La questione casa in Italia
È dagli anni 50 che il “problema casa”, in particolare nelle grandi città, ad intervalli più o meno regolari, si ripresenta. In Italia, sono sempre state adottate soluzioni emergenziali e mai strutturali per la “questione abitativa”. Dal Piano Fanfani all’INACASA, dai fondi Gescal agli IACP (trasformati poi in ATER-ALER, ecc. “affinché nulla cambiasse”), dalle imprese di costruzioni mascherate da Cooperative per i “fondo perduto” regionali per l’edilizia convenzionata, fino al social housing, al “Piano Nazionale di Edilizia Abitativa (PNEA)” di Berlusconi e al Fondo Investimenti Abitare (FIA) di Cassa Depositi e Prestiti (CDP) dove “il mattone si trasforma in prodotto finanziario”.
Sulla casa si vincono le elezioni, promettendo l’eliminazione delle imposte; sulla casa sono state costruite le grandi fortune speculative e sono stati perpetrati i “sacchi delle città”; i “piani casa”, da tempo immemore, sono stati visti come volano per la ripresa e la crescita economica; le case di proprietà pubblica sono state oggetto di baratto e clientele a tutti i livelli (da quelle dei vip a quelle popolari); e infine sul loro finanziamento le banche hanno costruito la più grande truffa di livello planetario di tutti i tempi (i mutui subprime).
Eppure, si tratta di uno dei diritti fondamentali dell’uomo riconosciuto dall’Onu e presente anche nel trattato di istituzione dell’Unione Europea. Ma, la casa (come del resto il fuoco –servizi energetici- e l’acqua –servizi idrici-) nonostante sia un bene essenziale per l’uomo, un elemento indispensabile per la vita sociale, non è stata esentata dalla “ferrea” legge del mercato, ed è sempre stata oggetto di speculazione (abitazioni popolari incluse).
La casa è stata, ed è, per le generazioni (almeno quelle italiane), fonte di “compromissione” della propria capacità di futuro e di “ipoteca” sulla propria vita a causa di onerosi indebitamenti o impossibili canoni di locazione da sostenere per poterla abitare. La difficoltà di accesso all’abitare, per molte persone, è spesso causa di difficoltà di integrazione sociale e perdita di dignità e rispetto.
Ma ancora oggi, non se ne viene a capo. Perché la casa è considerata un bene sul quale applicare la regola “della massimizzazione del profitti”, del “minimo sforzo per ottenere il massimo risultato”: i proprietari delle aree e dei terreni (per la rendita fondiaria); i promotori immobiliari e gli investitori finanziari (per gli alti rendimenti finanziari ottenibili, anche quando non ci sono alti rischi); i finanziatori (per i quali vige la medesima regola dei promotori-investitori).

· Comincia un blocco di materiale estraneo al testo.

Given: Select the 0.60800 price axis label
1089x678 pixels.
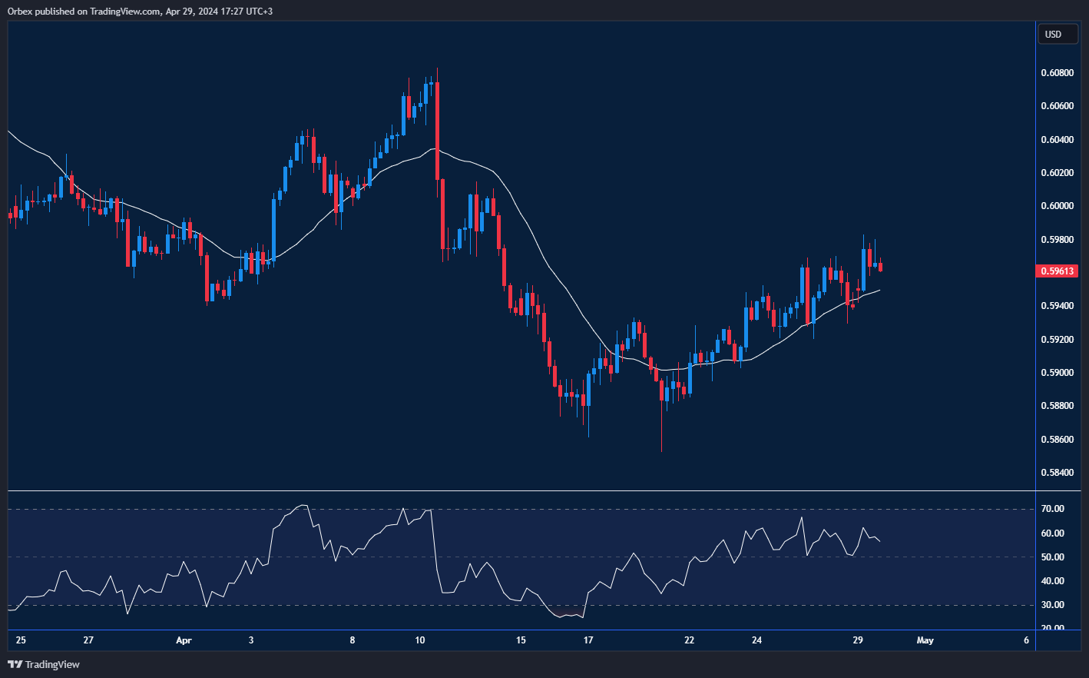Looking at the screenshot, I should point(1057,73).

In questo gioco, il soggetto pubblico spesso non ha utilizzato la leva urbanistica per fini collettivi, ma di parte (spesso quella più forte), e ha legalizzato con condoni e sanatorie comportamenti illegali (nell’edilizia privata). Ma anche i cittadini, quelli (pochi) che hanno goduto di garanzie e privilegi, a volte hanno approfittato (per mancanza di controlli pubblici e clientelismo) pagando canoni di locazione minimi (o per niente) falsificando le proprie carte (nell’edilizia pubblica).

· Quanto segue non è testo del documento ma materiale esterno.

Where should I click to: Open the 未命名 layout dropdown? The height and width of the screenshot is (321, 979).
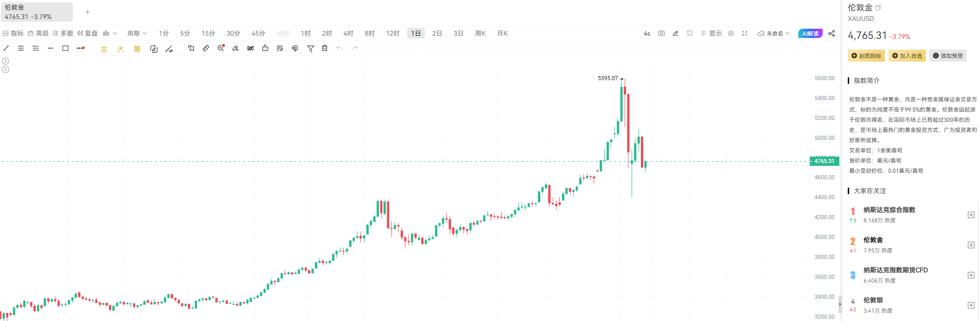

Ormai, è dalla fine dell’accantonamento dei fondi ex Gescal della fine degli anni ‘80 che non vengono stanziate risorse dedicate alla costruzione di nuovi alloggi ERP (Edilizia Residenziale Pubblica con finanziamento pubblico al 100%).
Ciò ha comportato, insieme ad altre e numerose cause, l’allargamento della forbice tra i pochi che hanno goduto e godono di abitazioni pubbliche (o di enti previdenziali sopravvissute alle dismissioni “avventate” di fine anni ’90-inizio 2000) a canoni fin troppo generosi e ipergarantisti (le stime li indicano pari a un 7-10% del reddito) e coloro che per acquistare un’abitazione hanno acceso mutui venticinquennali che assorbono oltre il 35% del loro reddito (al livello ante-crisi) che sono in buona compagnia con coloro che per prendere in locazione una casa arrivano a pagare canoni di locazioni vicini al 50% dei propri redditi.
La recente storia dell’Housing Sociale in Italia
Si è iniziato a parlare di housing sociale a metà degli anni 2000 per affrontare l’esigenza atavica di consentire l’abitazione di una casa a chi non ha redditi sufficienti, in un contesto di scarsità delle risorse finanziarie pubbliche, di una domanda nuova e mutevole sommata a quella tradizionale delle famiglie (mobilità giovanile e lavorativa, immigrazione, separazioni, divorzi e nuove formazioni famigliari ristrette o allargate).
La fondazione Cariplo, parte per prima nel 2003 e costituisce la Fondazione Housing Sociale come promotore culturale e advisor degli Enti Locali per nuove modalità di realizzazione di abitazioni sociali. L’innovazione della Fondazione Housing Sociale, mutuata dalle esperienze anglosassoni, prevedeva la messa sul mercato di abitazioni a canone moderato finanziate da investimenti pubblico-privati e prevedeva altresì nuove modalità di gestione di tipo socio-immobiliare dato il fallimento, almeno in larga parte d’Italia, dell’esperienza di gestione degli ex IACP.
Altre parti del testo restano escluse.